* _Material to process_:

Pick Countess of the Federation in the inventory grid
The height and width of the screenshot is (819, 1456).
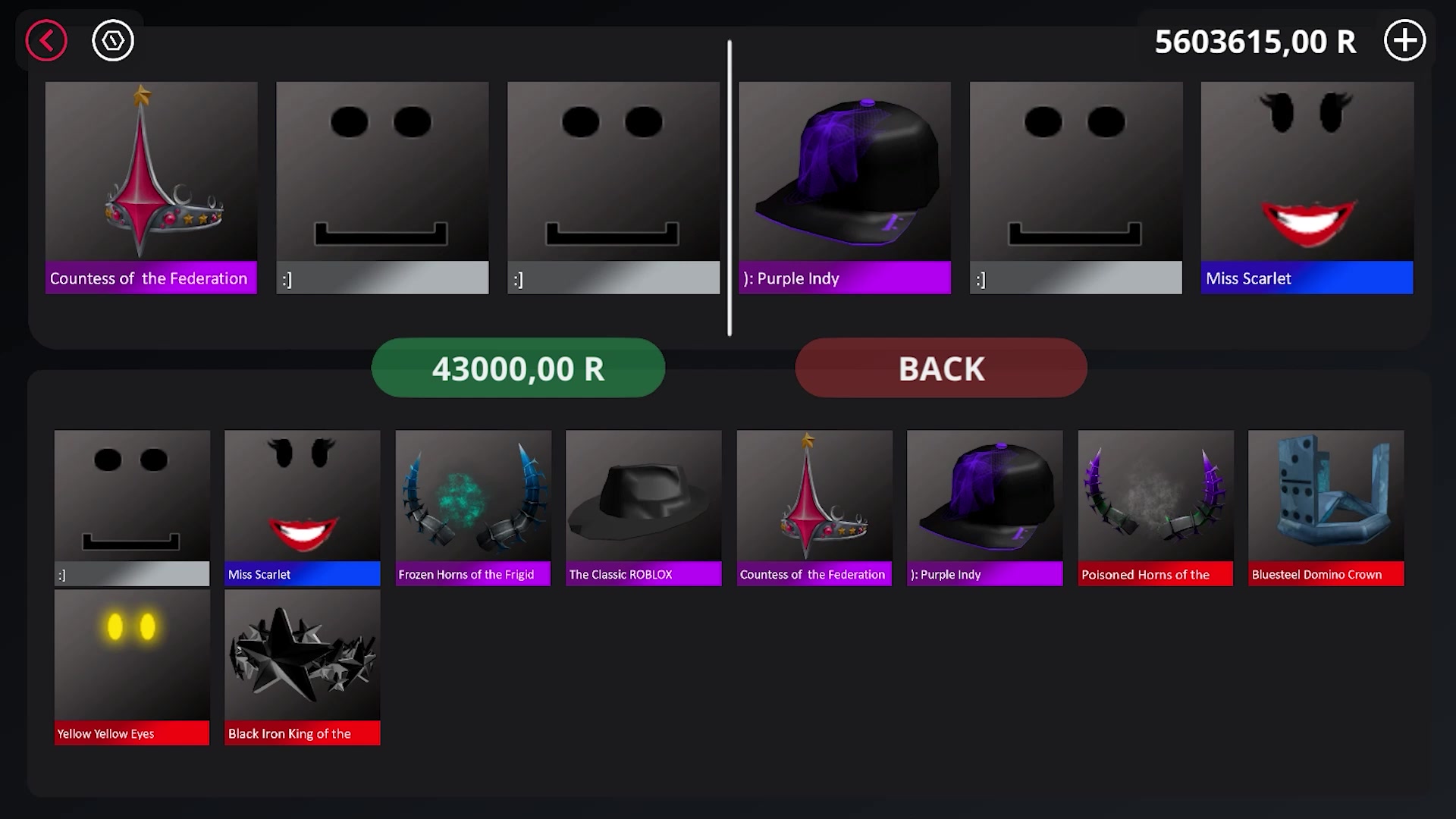click(x=814, y=508)
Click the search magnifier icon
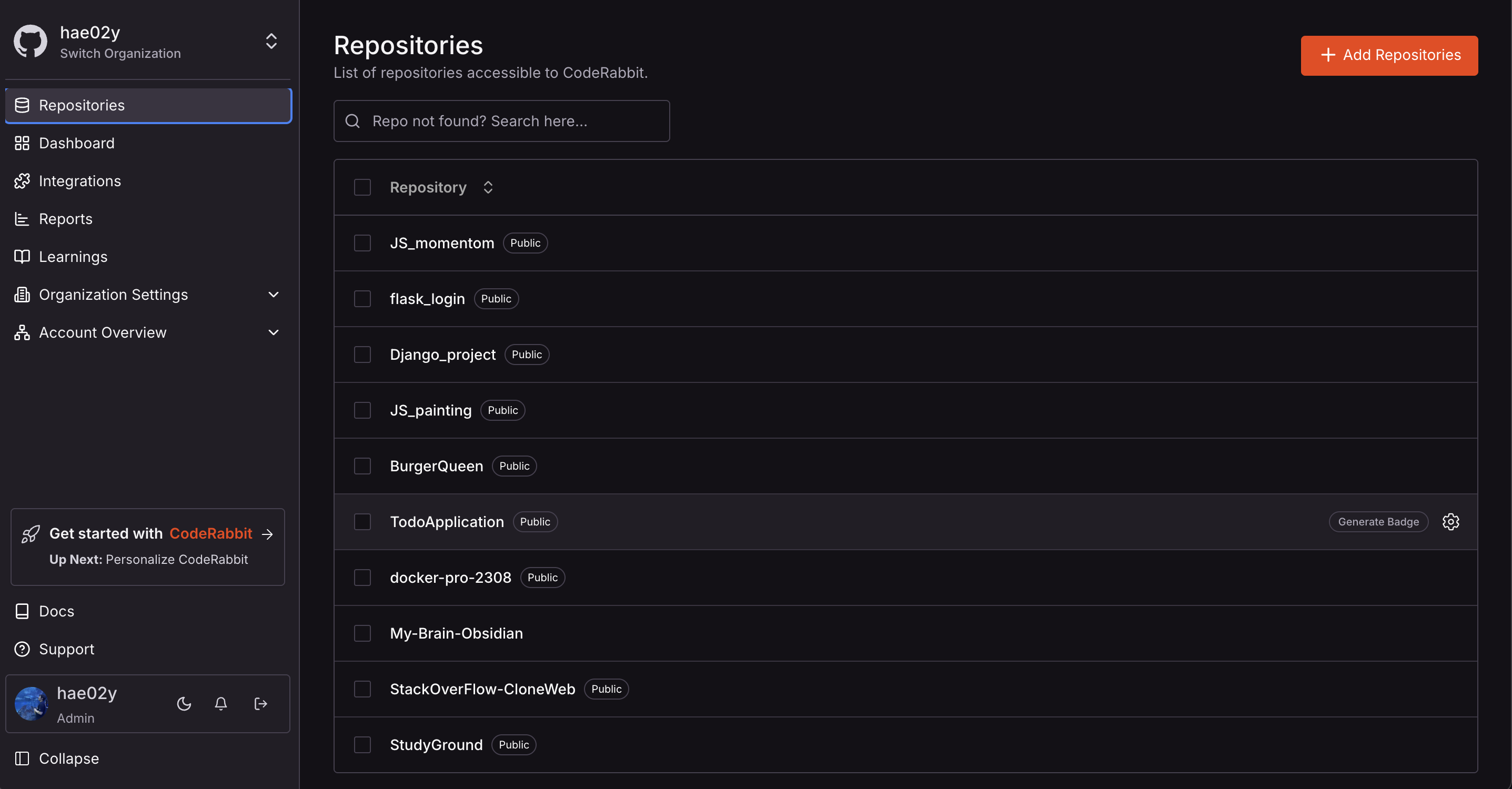The height and width of the screenshot is (789, 1512). pos(353,121)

* _Your instructions_: Copy out exactly the lines that run from the line containing "The height and width of the screenshot is (819, 1456)." through the last line of the material, and nothing more; omit the pictures.

* _Written solution_:
The height and width of the screenshot is (819, 1456).
click(x=814, y=508)
Click the search magnifier icon
The height and width of the screenshot is (789, 1512). pos(353,121)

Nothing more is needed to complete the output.